[Stored items]
•••
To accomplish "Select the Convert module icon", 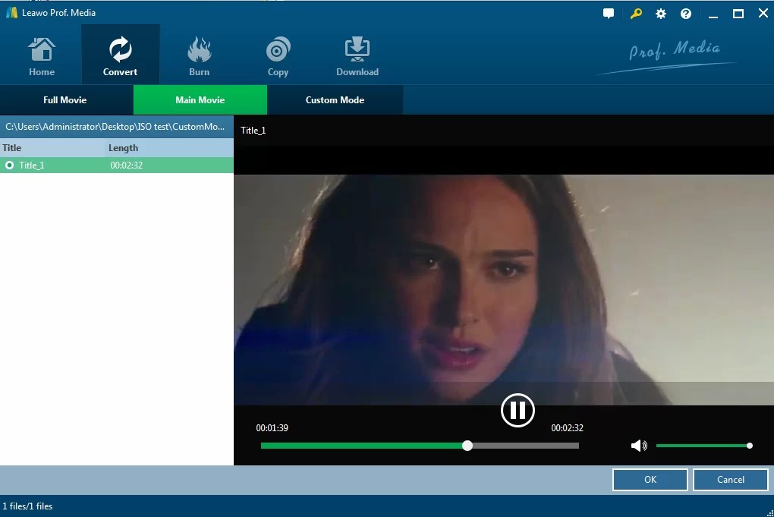I will [x=120, y=53].
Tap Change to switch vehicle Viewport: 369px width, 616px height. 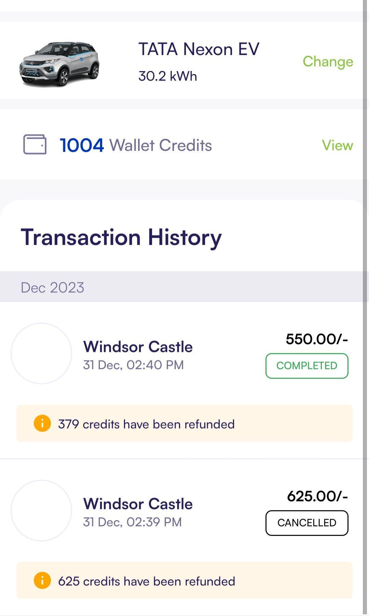[x=328, y=62]
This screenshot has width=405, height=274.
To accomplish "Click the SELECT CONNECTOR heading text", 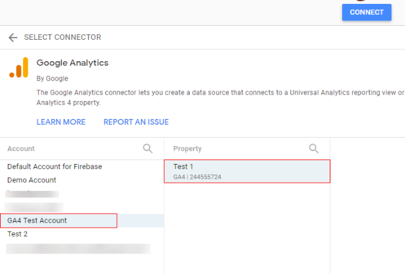I will [x=62, y=37].
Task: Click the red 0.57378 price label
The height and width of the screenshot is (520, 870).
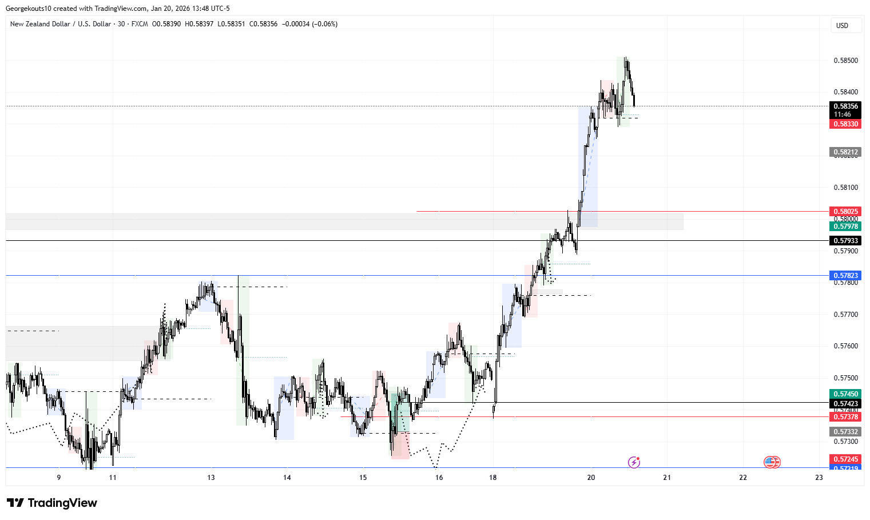Action: (x=845, y=417)

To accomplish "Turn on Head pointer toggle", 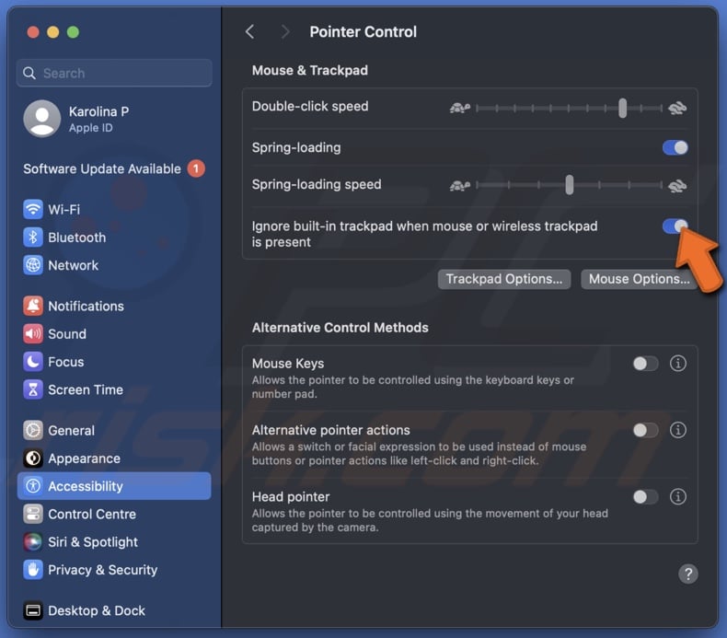I will click(645, 497).
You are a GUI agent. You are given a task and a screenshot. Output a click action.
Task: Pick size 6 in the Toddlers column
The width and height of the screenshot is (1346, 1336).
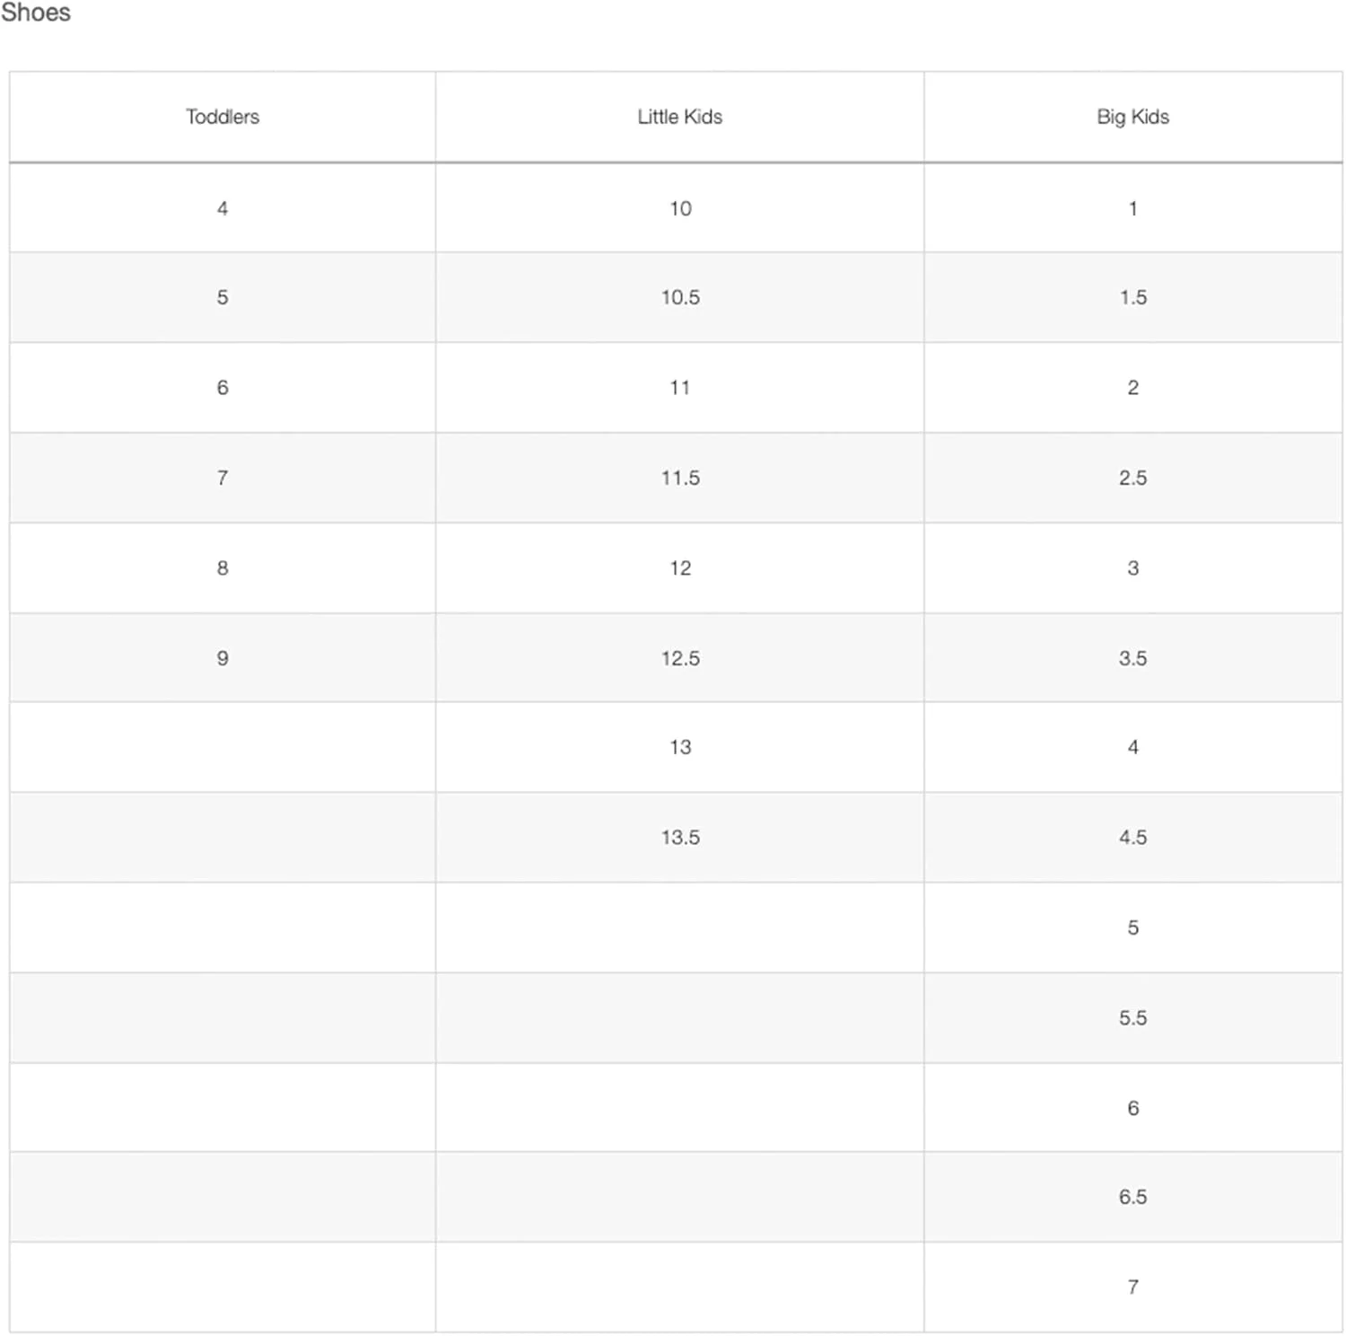click(223, 388)
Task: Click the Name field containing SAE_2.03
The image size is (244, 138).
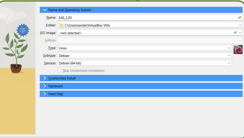Action: 147,17
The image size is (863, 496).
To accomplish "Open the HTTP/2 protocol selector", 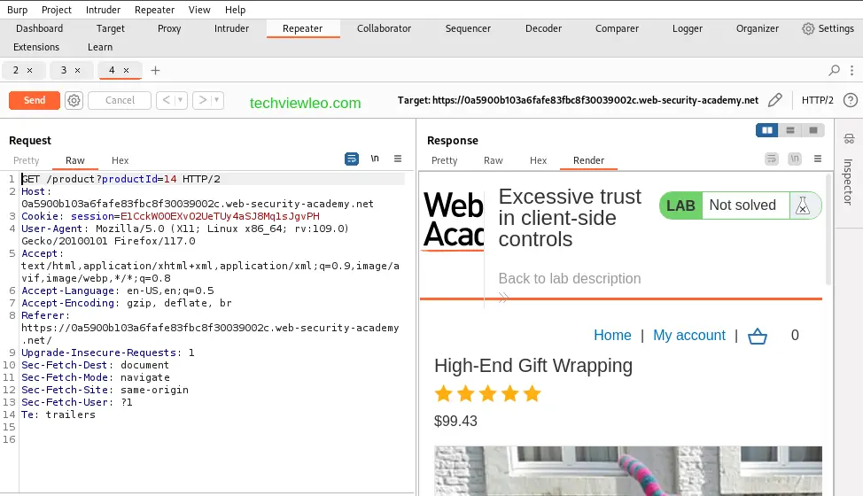I will click(817, 100).
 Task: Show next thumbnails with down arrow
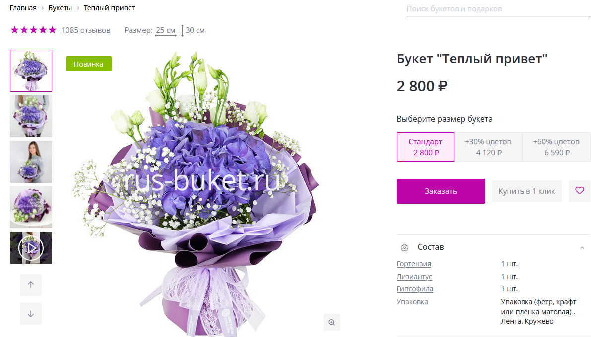(x=31, y=314)
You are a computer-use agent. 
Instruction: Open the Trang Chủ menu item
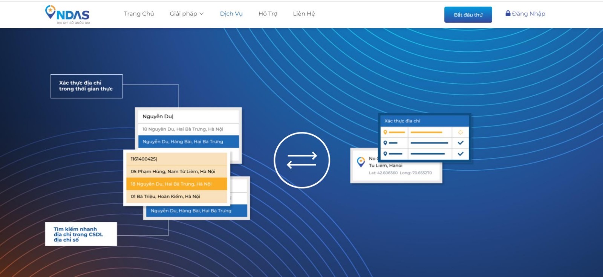(139, 14)
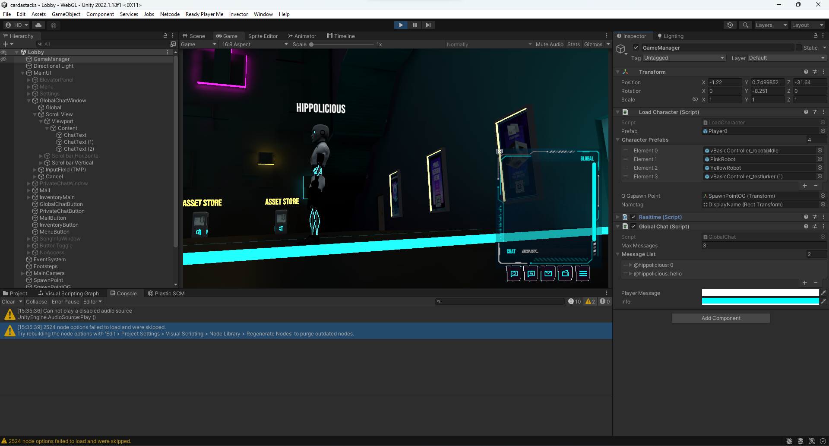Expand the ElevatorPanel tree item
Image resolution: width=829 pixels, height=446 pixels.
(x=29, y=80)
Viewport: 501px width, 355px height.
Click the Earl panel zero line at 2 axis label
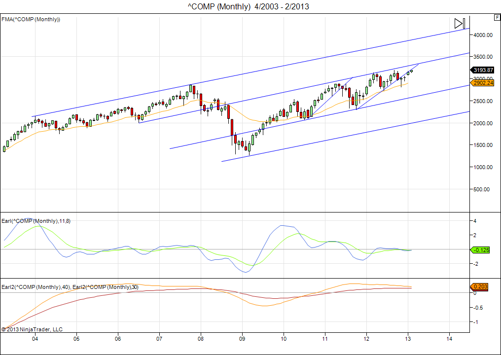[x=475, y=235]
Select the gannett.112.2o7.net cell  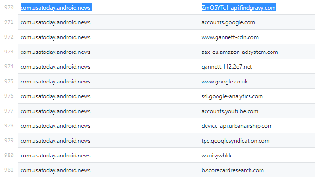pos(257,66)
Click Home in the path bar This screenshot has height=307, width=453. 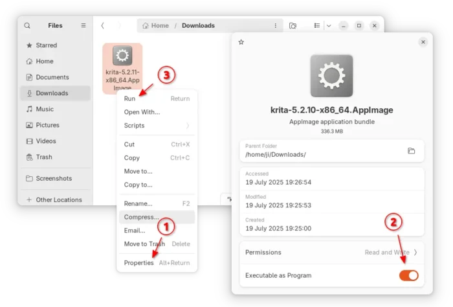(x=155, y=25)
•••
*What you will do*:
Which lines of the data contain the word "agent"? Copy each one.

*Problem solution*:
You are a GUI agent. You are given a task and a screenshot. Output a click action.
You are a computer-use agent. 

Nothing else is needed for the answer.